▼

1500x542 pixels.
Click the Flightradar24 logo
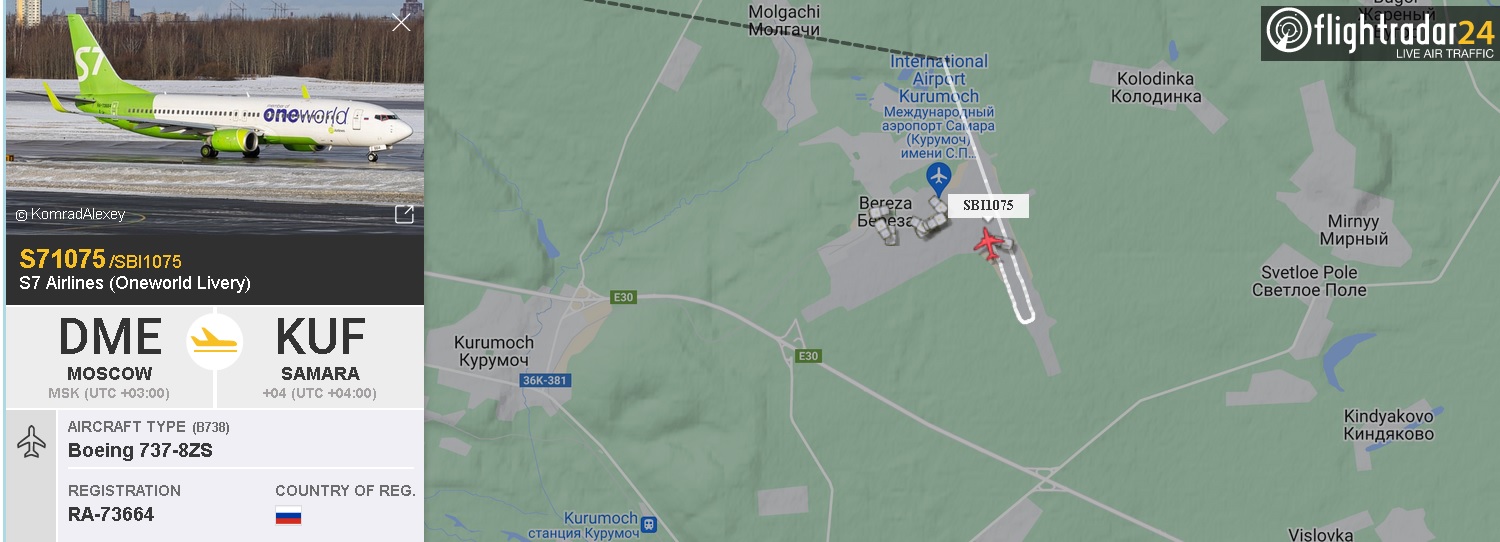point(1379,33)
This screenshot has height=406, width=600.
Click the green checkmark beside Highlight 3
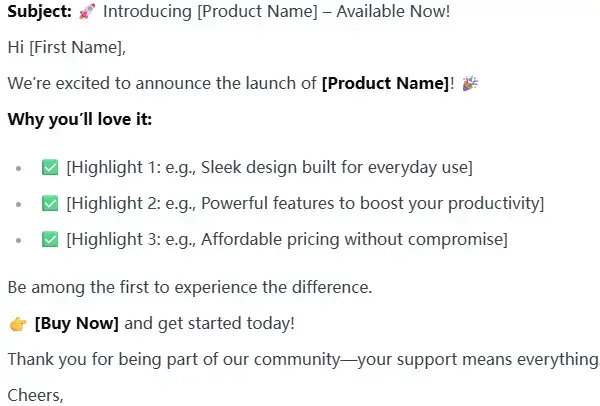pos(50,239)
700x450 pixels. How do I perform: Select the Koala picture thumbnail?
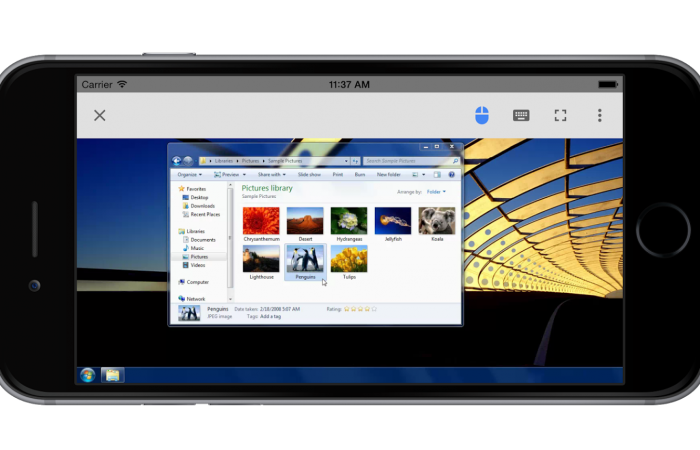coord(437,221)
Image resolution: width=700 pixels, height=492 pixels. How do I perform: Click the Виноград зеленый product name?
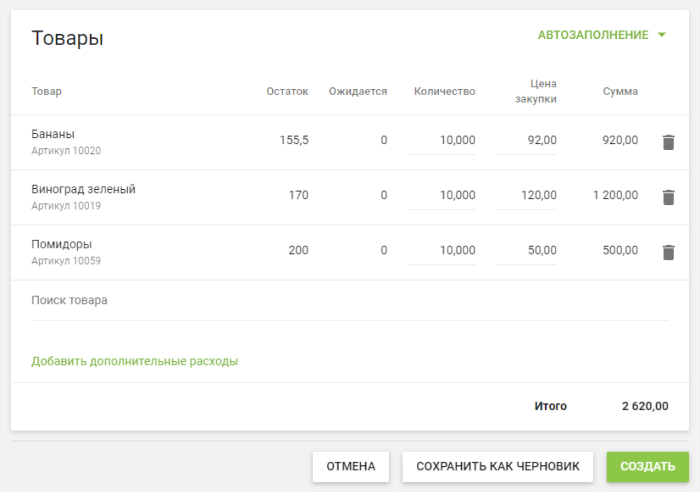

▲

**WHAT YOU SHOULD DO:**
Leave the pictures out. Extract exactly the lines running from the one with "700x450 pixels. How" through the last entry, both ends included.

**YOUR RESPONSE:**
700x450 pixels. How do I perform: Select the Koala picture thumbnail?
coord(437,221)
Image resolution: width=700 pixels, height=492 pixels. How do I perform: Click the Виноград зеленый product name?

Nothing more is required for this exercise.